Ambrose's aim of making NASCAR Sprint Cup history with a third successive victory on New York's Watkins Glen International track ended in a crumpled mess against a barrier on Sunday, leaving the victory to Kyle Busch.
"It's not the way we wanted our day to finish," a disappointed Ambrose said.
Ambrose is still learning his way on the traditional oval NASCAR raceways, but licks his lips each year when the series moves to the Watkins Glen road circuit for the Cheez-It 355.
Ambrose, in a Ford Fusion, shattered the Sprint Cup track record on Saturday to win pole, then led 51 of the first 62 laps on Sunday.
His fortunes changed on the 60th lap when teammate Aric Almirola crashed, forcing a caution flag to go up.
Ambrose went to the pits and slipped back to 14th and Busch took the lead.
With six laps of the 90 lap race to go the Australian, in 12th position and his Ford struggling, was nudged from behind by Max Papis' Chevrolet and sent crashing into a wall.

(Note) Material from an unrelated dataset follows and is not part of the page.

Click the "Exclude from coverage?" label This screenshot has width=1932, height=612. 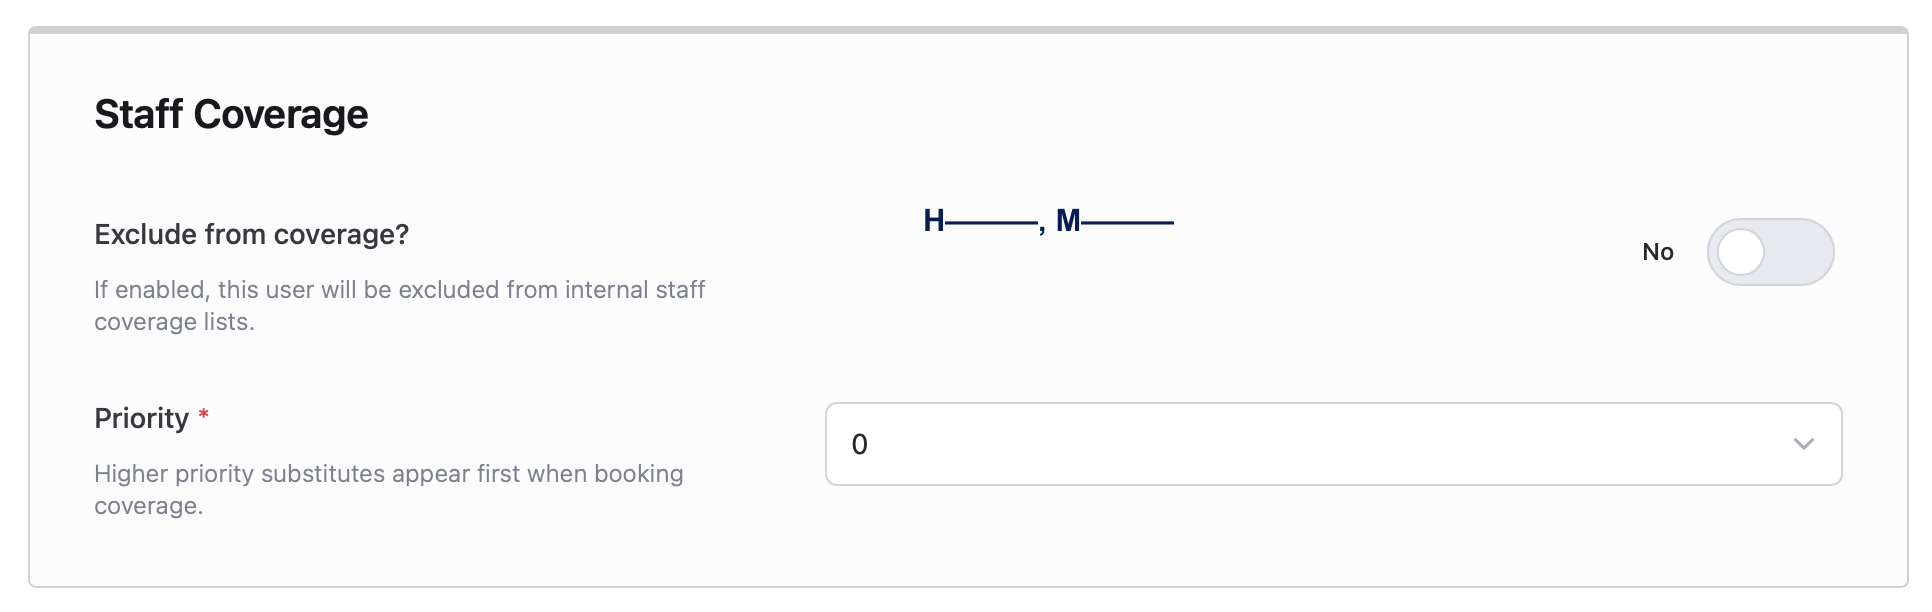(251, 234)
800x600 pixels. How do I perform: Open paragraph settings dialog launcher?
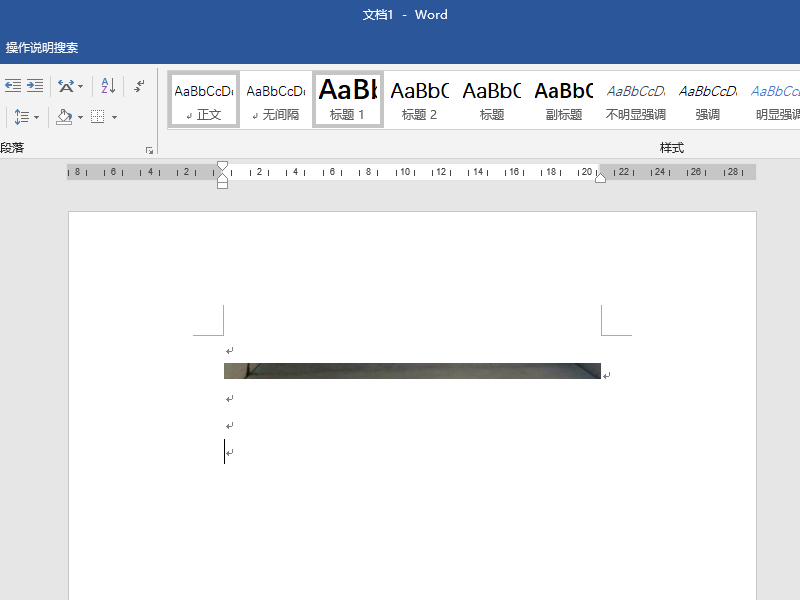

The frustrated Tasmanian ripped off his steering wheel, climbed out of the car and then angrily threw his helmet at the Ford while Busch went on to win.
If the Launceston-born driver had won he would have joined Jeff Gordon and Mark Martin as the only NASCAR drivers to have won three consecutive times at Watkins Glen.
Fellow Tasmanian, Owen Kelly, in his first NASCAR Sprint Cup race, finished 24th.